[Documents menu] Documents menu

Date: Sun, 21 Feb 1999 16:43:10 -0600 (CST)
From: Connie Fogal <cfogal@netcom.ca>
Subject: Canada Embracing Globalization
Article: 55611
To: undisclosed-recipients:;
Message-ID: <bulk.21733.19990222181637@chumbly.math.missouri.edu>


Canada Embracing Globalization

By Warren Peterson, to the MAI-not list, 19 February 1999

Canada has taken two dramatic steps in social policy this month which will further globalisation.

The first was the signing on February 4 of the Social Union framework agreement (without Quebec's consent). http://socialunion.gc.ca/menu_e.html . The second was the bringing down of the 1999 federal budget on February 16, promoted as the 'health care budget'. http://www.fin.gc.ca/budget99/binbe/binbe.html .
────────
Brief a
Format every line of the rows of pointing data as a JSON list of strings, one string per line, omitting blank lines.
The message and the rows of pointing data come from unrelated sources.

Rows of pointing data
────────
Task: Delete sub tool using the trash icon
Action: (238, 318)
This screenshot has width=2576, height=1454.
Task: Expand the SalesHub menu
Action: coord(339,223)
────────
Brief b
Using the message on Canada and globalization, answer these:
(i) On what date was the Social Union framework agreement signed?
(ii) Under what label was the 1999 federal budget promoted?
(iii) To which list did Warren Peterson send the piece?

Right answer a
[
  "Task: Delete sub tool using the trash icon",
  "Action: (238, 318)",
  "This screenshot has width=2576, height=1454.",
  "Task: Expand the SalesHub menu",
  "Action: coord(339,223)"
]

Right answer b
(i) February 4
(ii) The 'health care budget'
(iii) The MAI-not list